[What the task requires]
Each entry listed below should be reproduced word for word.

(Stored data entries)
• • • • • • •

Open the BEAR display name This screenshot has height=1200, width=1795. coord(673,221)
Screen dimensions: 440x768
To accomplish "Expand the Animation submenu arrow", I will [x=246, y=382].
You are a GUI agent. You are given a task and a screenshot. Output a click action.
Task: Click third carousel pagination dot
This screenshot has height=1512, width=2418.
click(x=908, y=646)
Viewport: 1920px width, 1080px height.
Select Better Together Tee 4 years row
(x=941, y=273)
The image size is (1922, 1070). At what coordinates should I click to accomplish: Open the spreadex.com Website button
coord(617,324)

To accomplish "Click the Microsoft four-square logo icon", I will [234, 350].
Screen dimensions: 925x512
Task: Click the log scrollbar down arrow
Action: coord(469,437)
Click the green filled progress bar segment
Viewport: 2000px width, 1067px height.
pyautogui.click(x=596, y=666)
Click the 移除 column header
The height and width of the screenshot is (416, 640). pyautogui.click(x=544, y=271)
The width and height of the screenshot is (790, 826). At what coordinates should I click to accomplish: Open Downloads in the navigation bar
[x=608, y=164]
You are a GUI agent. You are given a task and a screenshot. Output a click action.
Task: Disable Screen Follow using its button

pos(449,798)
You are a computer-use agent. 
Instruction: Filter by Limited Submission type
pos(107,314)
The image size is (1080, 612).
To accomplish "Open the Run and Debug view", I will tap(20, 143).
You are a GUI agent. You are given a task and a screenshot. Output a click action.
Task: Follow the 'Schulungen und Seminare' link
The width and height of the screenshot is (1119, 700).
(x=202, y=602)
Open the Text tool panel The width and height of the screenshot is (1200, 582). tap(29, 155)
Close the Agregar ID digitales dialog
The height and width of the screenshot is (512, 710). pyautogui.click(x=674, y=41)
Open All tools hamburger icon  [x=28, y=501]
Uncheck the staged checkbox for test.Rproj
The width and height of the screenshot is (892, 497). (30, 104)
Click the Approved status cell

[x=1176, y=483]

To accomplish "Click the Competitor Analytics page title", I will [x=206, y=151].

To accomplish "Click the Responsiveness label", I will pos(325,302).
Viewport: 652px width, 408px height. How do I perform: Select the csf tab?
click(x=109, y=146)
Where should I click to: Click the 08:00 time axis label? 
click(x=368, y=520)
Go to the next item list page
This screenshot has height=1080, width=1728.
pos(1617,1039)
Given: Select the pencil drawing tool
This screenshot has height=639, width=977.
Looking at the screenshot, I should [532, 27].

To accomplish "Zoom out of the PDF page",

• • • • • • •

[Task output]
Open the BEAR display name This screenshot has height=1200, width=1795. coord(673,221)
Screen dimensions: 440x768
To accomplish "Expand the Animation submenu arrow", I will [x=246, y=382].
You are a GUI agent. You are given a task and a screenshot. Output a click action.
Task: Click third carousel pagination dot
This screenshot has height=1512, width=2418.
click(x=908, y=646)
Viewport: 1920px width, 1080px height.
Select Better Together Tee 4 years row
(x=941, y=273)
The image size is (1922, 1070). At what coordinates should I click to accomplish: Open the spreadex.com Website button
coord(617,324)

To accomplish "Click the Microsoft four-square logo icon", I will [234, 350].
Screen dimensions: 925x512
Task: Click the log scrollbar down arrow
Action: coord(469,437)
Click the green filled progress bar segment
Viewport: 2000px width, 1067px height.
pyautogui.click(x=596, y=666)
Click the 移除 column header
The height and width of the screenshot is (416, 640). pyautogui.click(x=544, y=271)
The width and height of the screenshot is (790, 826). At what coordinates should I click to accomplish: Open Downloads in the navigation bar
[x=608, y=164]
You are a GUI agent. You are given a task and a screenshot. Output a click action.
Task: Disable Screen Follow using its button

pos(449,798)
You are a computer-use agent. 
Instruction: Filter by Limited Submission type
pos(107,314)
The image size is (1080, 612).
To accomplish "Open the Run and Debug view", I will tap(20, 143).
You are a GUI agent. You are given a task and a screenshot. Output a click action.
Task: Follow the 'Schulungen und Seminare' link
The width and height of the screenshot is (1119, 700).
(x=202, y=602)
Open the Text tool panel The width and height of the screenshot is (1200, 582). tap(29, 155)
Close the Agregar ID digitales dialog
The height and width of the screenshot is (512, 710). pyautogui.click(x=674, y=41)
Open All tools hamburger icon  [x=28, y=501]
Uncheck the staged checkbox for test.Rproj
The width and height of the screenshot is (892, 497). (30, 104)
Click the Approved status cell

[x=1176, y=483]

To accomplish "Click the Competitor Analytics page title", I will [x=206, y=151].

To accomplish "Click the Responsiveness label", I will pos(325,302).
Viewport: 652px width, 408px height. How do I perform: Select the csf tab?
click(x=109, y=146)
Where should I click to: Click the 08:00 time axis label? 
click(x=368, y=520)
Go to the next item list page
This screenshot has height=1080, width=1728.
pos(1617,1039)
Given: Select the pencil drawing tool
This screenshot has height=639, width=977.
Looking at the screenshot, I should [532, 27].

To accomplish "Zoom out of the PDF page",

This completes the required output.